━━━━━ Data ━━━━━

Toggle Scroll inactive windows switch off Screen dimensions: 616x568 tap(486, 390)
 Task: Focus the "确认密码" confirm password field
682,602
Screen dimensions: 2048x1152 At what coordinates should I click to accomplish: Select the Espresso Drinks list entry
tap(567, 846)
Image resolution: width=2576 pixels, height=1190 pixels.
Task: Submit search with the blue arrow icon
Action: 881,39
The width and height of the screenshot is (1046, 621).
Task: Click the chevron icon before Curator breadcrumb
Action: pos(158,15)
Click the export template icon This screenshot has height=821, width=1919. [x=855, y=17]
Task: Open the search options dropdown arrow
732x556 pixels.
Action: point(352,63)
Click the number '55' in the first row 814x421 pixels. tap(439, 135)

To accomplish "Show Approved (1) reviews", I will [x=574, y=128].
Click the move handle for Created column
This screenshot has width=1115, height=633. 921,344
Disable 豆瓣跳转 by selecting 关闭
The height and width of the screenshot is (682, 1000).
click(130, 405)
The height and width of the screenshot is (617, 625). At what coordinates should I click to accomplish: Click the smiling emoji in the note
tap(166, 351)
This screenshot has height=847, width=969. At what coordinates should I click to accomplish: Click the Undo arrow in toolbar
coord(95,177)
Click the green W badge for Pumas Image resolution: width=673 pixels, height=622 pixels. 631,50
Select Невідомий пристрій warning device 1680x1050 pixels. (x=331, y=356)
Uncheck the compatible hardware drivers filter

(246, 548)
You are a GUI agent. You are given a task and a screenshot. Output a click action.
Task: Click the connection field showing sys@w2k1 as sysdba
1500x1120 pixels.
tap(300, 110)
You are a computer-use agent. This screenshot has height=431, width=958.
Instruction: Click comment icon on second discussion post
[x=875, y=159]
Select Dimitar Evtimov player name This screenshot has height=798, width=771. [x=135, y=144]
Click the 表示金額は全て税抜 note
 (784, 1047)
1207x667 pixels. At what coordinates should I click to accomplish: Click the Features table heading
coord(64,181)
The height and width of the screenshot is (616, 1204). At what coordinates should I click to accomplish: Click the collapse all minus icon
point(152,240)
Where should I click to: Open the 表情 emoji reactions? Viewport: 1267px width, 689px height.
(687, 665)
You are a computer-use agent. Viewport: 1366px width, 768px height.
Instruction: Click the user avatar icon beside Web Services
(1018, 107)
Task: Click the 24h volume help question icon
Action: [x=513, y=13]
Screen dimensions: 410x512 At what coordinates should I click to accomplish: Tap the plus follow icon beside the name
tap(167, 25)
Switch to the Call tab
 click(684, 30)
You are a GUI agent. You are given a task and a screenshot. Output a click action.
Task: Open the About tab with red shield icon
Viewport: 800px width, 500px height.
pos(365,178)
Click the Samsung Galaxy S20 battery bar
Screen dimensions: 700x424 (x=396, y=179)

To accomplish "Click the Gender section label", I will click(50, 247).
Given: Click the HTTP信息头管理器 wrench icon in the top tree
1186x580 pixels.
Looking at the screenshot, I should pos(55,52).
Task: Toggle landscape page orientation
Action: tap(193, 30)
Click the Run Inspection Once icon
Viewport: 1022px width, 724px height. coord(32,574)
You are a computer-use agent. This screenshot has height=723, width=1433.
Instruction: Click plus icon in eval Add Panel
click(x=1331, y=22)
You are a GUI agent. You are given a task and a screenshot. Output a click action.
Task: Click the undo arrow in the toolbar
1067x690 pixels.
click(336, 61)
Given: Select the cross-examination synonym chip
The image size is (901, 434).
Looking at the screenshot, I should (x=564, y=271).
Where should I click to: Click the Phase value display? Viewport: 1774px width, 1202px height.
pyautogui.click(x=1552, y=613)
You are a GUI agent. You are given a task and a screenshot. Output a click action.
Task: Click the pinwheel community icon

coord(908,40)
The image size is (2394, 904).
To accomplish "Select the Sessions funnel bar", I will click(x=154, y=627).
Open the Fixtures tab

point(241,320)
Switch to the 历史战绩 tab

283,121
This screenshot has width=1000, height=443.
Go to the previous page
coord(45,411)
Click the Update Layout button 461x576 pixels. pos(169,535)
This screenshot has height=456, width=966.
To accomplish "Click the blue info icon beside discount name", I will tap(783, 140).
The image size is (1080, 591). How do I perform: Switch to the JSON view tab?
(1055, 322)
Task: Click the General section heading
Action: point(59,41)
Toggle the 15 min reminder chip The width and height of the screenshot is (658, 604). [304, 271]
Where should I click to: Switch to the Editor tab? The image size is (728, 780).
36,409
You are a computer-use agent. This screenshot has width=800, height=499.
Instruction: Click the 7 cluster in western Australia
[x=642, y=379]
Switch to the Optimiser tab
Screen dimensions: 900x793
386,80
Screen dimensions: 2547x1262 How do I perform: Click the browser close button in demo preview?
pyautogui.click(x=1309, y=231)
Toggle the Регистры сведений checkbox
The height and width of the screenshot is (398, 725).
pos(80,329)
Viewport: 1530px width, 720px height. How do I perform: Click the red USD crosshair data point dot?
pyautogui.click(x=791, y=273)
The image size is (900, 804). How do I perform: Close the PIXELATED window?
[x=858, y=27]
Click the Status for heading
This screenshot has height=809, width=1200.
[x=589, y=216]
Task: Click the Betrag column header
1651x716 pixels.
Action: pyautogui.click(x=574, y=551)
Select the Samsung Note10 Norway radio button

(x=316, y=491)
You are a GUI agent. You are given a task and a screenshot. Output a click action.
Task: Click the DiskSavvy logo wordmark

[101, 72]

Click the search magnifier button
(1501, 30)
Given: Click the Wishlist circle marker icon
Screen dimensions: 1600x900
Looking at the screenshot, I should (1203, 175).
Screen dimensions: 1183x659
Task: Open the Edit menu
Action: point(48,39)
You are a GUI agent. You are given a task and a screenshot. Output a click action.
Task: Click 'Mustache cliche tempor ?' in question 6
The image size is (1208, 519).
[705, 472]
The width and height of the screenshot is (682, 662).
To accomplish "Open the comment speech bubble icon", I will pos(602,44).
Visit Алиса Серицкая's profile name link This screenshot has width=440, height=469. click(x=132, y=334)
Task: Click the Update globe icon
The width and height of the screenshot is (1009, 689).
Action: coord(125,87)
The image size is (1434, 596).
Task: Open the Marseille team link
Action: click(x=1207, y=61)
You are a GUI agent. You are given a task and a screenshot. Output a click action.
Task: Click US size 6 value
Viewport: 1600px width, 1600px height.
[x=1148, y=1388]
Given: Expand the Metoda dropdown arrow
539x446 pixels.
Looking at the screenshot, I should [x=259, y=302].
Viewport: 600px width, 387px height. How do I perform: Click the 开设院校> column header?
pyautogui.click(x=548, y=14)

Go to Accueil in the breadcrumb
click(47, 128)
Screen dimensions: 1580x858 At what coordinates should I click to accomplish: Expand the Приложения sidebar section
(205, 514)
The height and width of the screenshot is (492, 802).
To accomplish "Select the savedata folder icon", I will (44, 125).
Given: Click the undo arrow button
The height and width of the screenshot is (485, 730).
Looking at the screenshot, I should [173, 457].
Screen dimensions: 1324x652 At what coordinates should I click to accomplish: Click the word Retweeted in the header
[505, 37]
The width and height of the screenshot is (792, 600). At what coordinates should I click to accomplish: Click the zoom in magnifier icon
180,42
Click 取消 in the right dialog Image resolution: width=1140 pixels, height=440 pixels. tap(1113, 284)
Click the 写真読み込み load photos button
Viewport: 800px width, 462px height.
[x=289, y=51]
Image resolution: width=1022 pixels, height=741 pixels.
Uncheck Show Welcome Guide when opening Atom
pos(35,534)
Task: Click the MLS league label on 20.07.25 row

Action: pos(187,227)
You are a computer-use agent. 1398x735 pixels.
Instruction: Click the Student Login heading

━━━━━

Exercise description:
Please quote every record above exactly as it appears.

Written response:
Toggle Scroll inactive windows switch off Screen dimensions: 616x568 tap(486, 390)
 Task: Focus the "确认密码" confirm password field
682,602
Screen dimensions: 2048x1152 At what coordinates should I click to accomplish: Select the Espresso Drinks list entry
tap(567, 846)
Image resolution: width=2576 pixels, height=1190 pixels.
Task: Submit search with the blue arrow icon
Action: 881,39
The width and height of the screenshot is (1046, 621).
Task: Click the chevron icon before Curator breadcrumb
Action: pos(158,15)
Click the export template icon This screenshot has height=821, width=1919. [x=855, y=17]
Task: Open the search options dropdown arrow
732x556 pixels.
Action: point(352,63)
Click the number '55' in the first row 814x421 pixels. tap(439, 135)

To accomplish "Show Approved (1) reviews", I will [x=574, y=128].
Click the move handle for Created column
This screenshot has width=1115, height=633. 921,344
Disable 豆瓣跳转 by selecting 关闭
The height and width of the screenshot is (682, 1000).
click(130, 405)
The height and width of the screenshot is (617, 625). At what coordinates should I click to accomplish: Click the smiling emoji in the note
tap(166, 351)
This screenshot has height=847, width=969. At what coordinates should I click to accomplish: Click the Undo arrow in toolbar
coord(95,177)
Click the green W badge for Pumas Image resolution: width=673 pixels, height=622 pixels. 631,50
Select Невідомий пристрій warning device 1680x1050 pixels. (x=331, y=356)
Uncheck the compatible hardware drivers filter

(246, 548)
You are a GUI agent. You are given a task and a screenshot. Output a click action.
Task: Click the connection field showing sys@w2k1 as sysdba
1500x1120 pixels.
tap(300, 110)
You are a computer-use agent. This screenshot has height=431, width=958.
Instruction: Click comment icon on second discussion post
[x=875, y=159]
Select Dimitar Evtimov player name This screenshot has height=798, width=771. [x=135, y=144]
Click the 表示金額は全て税抜 note
 (784, 1047)
1207x667 pixels. At what coordinates should I click to accomplish: Click the Features table heading
coord(64,181)
The height and width of the screenshot is (616, 1204). At what coordinates should I click to accomplish: Click the collapse all minus icon
point(152,240)
Where should I click to: Open the 表情 emoji reactions? Viewport: 1267px width, 689px height.
(687, 665)
You are a computer-use agent. Viewport: 1366px width, 768px height.
Instruction: Click the user avatar icon beside Web Services
(1018, 107)
Task: Click the 24h volume help question icon
Action: [x=513, y=13]
Screen dimensions: 410x512 At what coordinates should I click to accomplish: Tap the plus follow icon beside the name
tap(167, 25)
Switch to the Call tab
 click(684, 30)
You are a GUI agent. You are given a task and a screenshot. Output a click action.
Task: Open the About tab with red shield icon
Viewport: 800px width, 500px height.
pos(365,178)
Click the Samsung Galaxy S20 battery bar
Screen dimensions: 700x424 (x=396, y=179)

To accomplish "Click the Gender section label", I will click(50, 247).
Given: Click the HTTP信息头管理器 wrench icon in the top tree
1186x580 pixels.
Looking at the screenshot, I should pos(55,52).
Task: Toggle landscape page orientation
Action: tap(193, 30)
Click the Run Inspection Once icon
Viewport: 1022px width, 724px height. coord(32,574)
You are a computer-use agent. This screenshot has height=723, width=1433.
Instruction: Click plus icon in eval Add Panel
click(x=1331, y=22)
You are a GUI agent. You are given a task and a screenshot. Output a click action.
Task: Click the undo arrow in the toolbar
1067x690 pixels.
click(336, 61)
Given: Select the cross-examination synonym chip
The image size is (901, 434).
Looking at the screenshot, I should (x=564, y=271).
Where should I click to: Click the Phase value display? Viewport: 1774px width, 1202px height.
pyautogui.click(x=1552, y=613)
You are a GUI agent. You are given a task and a screenshot. Output a click action.
Task: Click the pinwheel community icon

coord(908,40)
The image size is (2394, 904).
To accomplish "Select the Sessions funnel bar", I will click(x=154, y=627).
Open the Fixtures tab

point(241,320)
Switch to the 历史战绩 tab

283,121
This screenshot has width=1000, height=443.
Go to the previous page
coord(45,411)
Click the Update Layout button 461x576 pixels. pos(169,535)
This screenshot has height=456, width=966.
To accomplish "Click the blue info icon beside discount name", I will tap(783, 140).
The image size is (1080, 591). How do I perform: Switch to the JSON view tab?
(1055, 322)
Task: Click the General section heading
Action: point(59,41)
Toggle the 15 min reminder chip The width and height of the screenshot is (658, 604). [304, 271]
Where should I click to: Switch to the Editor tab? The image size is (728, 780).
36,409
You are a computer-use agent. This screenshot has width=800, height=499.
Instruction: Click the 7 cluster in western Australia
[x=642, y=379]
Switch to the Optimiser tab
Screen dimensions: 900x793
386,80
Screen dimensions: 2547x1262 How do I perform: Click the browser close button in demo preview?
pyautogui.click(x=1309, y=231)
Toggle the Регистры сведений checkbox
The height and width of the screenshot is (398, 725).
pos(80,329)
Viewport: 1530px width, 720px height. How do I perform: Click the red USD crosshair data point dot?
pyautogui.click(x=791, y=273)
The image size is (900, 804). How do I perform: Close the PIXELATED window?
[x=858, y=27]
Click the Status for heading
This screenshot has height=809, width=1200.
[x=589, y=216]
Task: Click the Betrag column header
1651x716 pixels.
Action: pyautogui.click(x=574, y=551)
Select the Samsung Note10 Norway radio button

(x=316, y=491)
You are a GUI agent. You are given a task and a screenshot. Output a click action.
Task: Click the DiskSavvy logo wordmark

[101, 72]

Click the search magnifier button
(1501, 30)
Given: Click the Wishlist circle marker icon
Screen dimensions: 1600x900
Looking at the screenshot, I should (1203, 175).
Screen dimensions: 1183x659
Task: Open the Edit menu
Action: point(48,39)
You are a GUI agent. You are given a task and a screenshot. Output a click action.
Task: Click 'Mustache cliche tempor ?' in question 6
The image size is (1208, 519).
[705, 472]
The width and height of the screenshot is (682, 662).
To accomplish "Open the comment speech bubble icon", I will pos(602,44).
Visit Алиса Серицкая's profile name link This screenshot has width=440, height=469. click(x=132, y=334)
Task: Click the Update globe icon
The width and height of the screenshot is (1009, 689).
Action: coord(125,87)
The image size is (1434, 596).
Task: Open the Marseille team link
Action: click(x=1207, y=61)
You are a GUI agent. You are given a task and a screenshot. Output a click action.
Task: Click US size 6 value
Viewport: 1600px width, 1600px height.
[x=1148, y=1388]
Given: Expand the Metoda dropdown arrow
539x446 pixels.
Looking at the screenshot, I should [x=259, y=302].
Viewport: 600px width, 387px height. How do I perform: Click the 开设院校> column header?
pyautogui.click(x=548, y=14)

Go to Accueil in the breadcrumb
click(47, 128)
Screen dimensions: 1580x858 At what coordinates should I click to accomplish: Expand the Приложения sidebar section
(205, 514)
The height and width of the screenshot is (492, 802).
To accomplish "Select the savedata folder icon", I will (44, 125).
Given: Click the undo arrow button
The height and width of the screenshot is (485, 730).
Looking at the screenshot, I should [173, 457].
Screen dimensions: 1324x652 At what coordinates should I click to accomplish: Click the word Retweeted in the header
[505, 37]
The width and height of the screenshot is (792, 600). At what coordinates should I click to accomplish: Click the zoom in magnifier icon
180,42
Click 取消 in the right dialog Image resolution: width=1140 pixels, height=440 pixels. tap(1113, 284)
Click the 写真読み込み load photos button
Viewport: 800px width, 462px height.
[x=289, y=51]
Image resolution: width=1022 pixels, height=741 pixels.
Uncheck Show Welcome Guide when opening Atom
pos(35,534)
Task: Click the MLS league label on 20.07.25 row

Action: pos(187,227)
You are a computer-use agent. 1398x735 pixels.
Instruction: Click the Student Login heading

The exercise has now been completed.